- _Selected text_:
☆ ☆ ☆ ☆ ☆

Caravaggio was a transgressionist in terms of art with his painting evoking religious themes using as models simple people, peasants, prostitutes, fishers, creating powerful masterpieces; and a transgressionist with his dangerous lifestyle, sleeping with men and women, getting involved in fights, in one of these fights he killed a man, reason why he ran away to other countries, and then dying at the age of 38. Then we have a filmmaker, an true artist named Derek Jarman who knows how to portray art on film, breaking conventions, trying to do something new and succeeding at it.

To name one of his most interesting films his last "Blue" was a blue screen with voice overs by actors and his own voice telling about his life, his struggle while dying of AIDS, and he manages to be poetic, real about his emotions, and throughout almost 2 hours of one simple blue screen he never makes us bored. Who could be a better director for a project about the life of Caravaggio than a transgressionist like Jarman himself?

The movie "Caravaggio" is wonderful because it combines many forms of art into one film, capturing the nuances of Caravaggio's colors and paintings translated into the film art. It has poetry, paintings, music of the period of the story, sometimes jazz music. All that in the middle of the story of one of the greatest artists of all time.

☆ ☆ ☆ ☆ ☆

- _Extracted information_:
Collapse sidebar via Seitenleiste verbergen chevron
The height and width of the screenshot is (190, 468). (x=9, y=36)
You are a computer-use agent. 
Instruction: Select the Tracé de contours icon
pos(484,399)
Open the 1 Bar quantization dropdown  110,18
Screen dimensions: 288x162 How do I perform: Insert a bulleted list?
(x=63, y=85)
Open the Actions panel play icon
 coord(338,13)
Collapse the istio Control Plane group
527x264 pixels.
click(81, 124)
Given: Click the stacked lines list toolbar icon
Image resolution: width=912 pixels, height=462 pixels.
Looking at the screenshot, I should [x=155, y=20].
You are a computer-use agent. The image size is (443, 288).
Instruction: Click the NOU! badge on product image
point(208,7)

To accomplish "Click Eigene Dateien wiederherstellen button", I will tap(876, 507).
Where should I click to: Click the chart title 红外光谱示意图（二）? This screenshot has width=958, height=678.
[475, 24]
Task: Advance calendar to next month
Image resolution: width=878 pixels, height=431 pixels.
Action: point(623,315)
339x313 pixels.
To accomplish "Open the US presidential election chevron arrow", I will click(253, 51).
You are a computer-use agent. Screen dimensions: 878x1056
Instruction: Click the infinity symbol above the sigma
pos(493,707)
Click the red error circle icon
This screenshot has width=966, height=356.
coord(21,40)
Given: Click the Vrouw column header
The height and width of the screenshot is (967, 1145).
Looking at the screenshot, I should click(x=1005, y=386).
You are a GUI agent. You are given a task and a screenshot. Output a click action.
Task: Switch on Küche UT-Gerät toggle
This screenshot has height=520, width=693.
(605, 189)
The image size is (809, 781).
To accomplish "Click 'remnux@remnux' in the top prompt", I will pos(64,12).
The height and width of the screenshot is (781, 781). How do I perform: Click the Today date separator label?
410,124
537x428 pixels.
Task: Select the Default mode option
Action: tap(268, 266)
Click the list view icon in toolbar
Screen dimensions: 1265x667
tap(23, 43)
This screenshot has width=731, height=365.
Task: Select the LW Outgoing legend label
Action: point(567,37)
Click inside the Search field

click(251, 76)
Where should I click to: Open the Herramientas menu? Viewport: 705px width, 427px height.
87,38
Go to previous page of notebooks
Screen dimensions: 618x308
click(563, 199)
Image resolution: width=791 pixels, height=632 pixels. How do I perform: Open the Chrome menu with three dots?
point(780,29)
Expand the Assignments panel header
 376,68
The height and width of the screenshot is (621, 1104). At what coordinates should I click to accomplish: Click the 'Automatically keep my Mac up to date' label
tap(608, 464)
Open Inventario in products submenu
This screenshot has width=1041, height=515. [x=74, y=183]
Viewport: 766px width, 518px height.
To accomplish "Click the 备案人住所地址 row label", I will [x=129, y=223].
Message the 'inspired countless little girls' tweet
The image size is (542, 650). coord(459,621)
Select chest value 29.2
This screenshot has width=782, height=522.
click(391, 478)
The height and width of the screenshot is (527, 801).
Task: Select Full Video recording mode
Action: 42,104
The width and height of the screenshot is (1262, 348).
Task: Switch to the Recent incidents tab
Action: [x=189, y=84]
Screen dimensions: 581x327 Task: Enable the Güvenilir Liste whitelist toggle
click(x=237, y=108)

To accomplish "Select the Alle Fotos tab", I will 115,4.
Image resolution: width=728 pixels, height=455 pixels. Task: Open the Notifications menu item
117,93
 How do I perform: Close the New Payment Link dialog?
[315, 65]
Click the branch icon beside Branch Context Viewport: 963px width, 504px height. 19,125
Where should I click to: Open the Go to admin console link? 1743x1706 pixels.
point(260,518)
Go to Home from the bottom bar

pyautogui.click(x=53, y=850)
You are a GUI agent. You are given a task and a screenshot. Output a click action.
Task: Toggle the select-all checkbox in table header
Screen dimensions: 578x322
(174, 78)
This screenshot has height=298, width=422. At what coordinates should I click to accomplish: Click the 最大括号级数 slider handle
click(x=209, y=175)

☆ ☆ ☆ ☆ ☆

- _Things to do_:
(A) Rewrite the passage of the Caravaggio film review starting with "Caravaggio was a" and going on through "succeeding at it.", replacing "fishers" with "fishermen".
(B) Extend the review of the film "Caravaggio" with the passage that follows its final sentence.

- _Task results_:
(A)
Caravaggio was a transgressionist in terms of art with his painting evoking religious themes using as models simple people, peasants, prostitutes, fishermen, creating powerful masterpieces; and a transgressionist with his dangerous lifestyle, sleeping with men and women, getting involved in fights, in one of these fights he killed a man, reason why he ran away to other countries, and then dying at the age of 38. Then we have a filmmaker, an true artist named Derek Jarman who knows how to portray art on film, breaking conventions, trying to do something new and succeeding at it.

(B)
This is not a usual biopic telling about the artist's life and death in a chronological order, trying to do everything make sense. This is a very transgressional work very similar to "Marie Antoniette" by Sofia Coppola, so it might shock and disappoint those who seek for a conventional story truthful to its period. And just like Coppola's film "Caravaggio" takes an bold artistic license to create its moments. Jarman introduces to the narrative set in the 16th and 17th century, objects like a radio, a motorcycle, a calculator machine among others; sometimes this artistic license works (e.g. the scene where Jonathan Hyde playing a art critic types his review on his typewriter, a notion that we must have about how critics worked that time making a comparison with today's critics, but it would be strange see him writing with a feather, even though it would be a real portrayal).

The movie begins with Caravaggio (played by Nigel Terry) in his deathbed, delusioning and remembering facts of his passionate and impetuous life; his involvement with Lena (Tilda Swinton) and Ranuccio (Sean Bean); memories of childhood (played by Dexter Fletcher); and of course the way he worked with his paintings, admired by everybody in his time.

All of this might seem misguided, some things appear to don't have a meaning but they have. I was expecting a movie more difficult to follow but instead I saw a truly artistic film, not pretentious whatsoever, that knows how to bring Caravaggio's works into life, with an incredible and fascinating mise-èn-scene, in a bright red that jumps on the screen with beauty. Very impressive.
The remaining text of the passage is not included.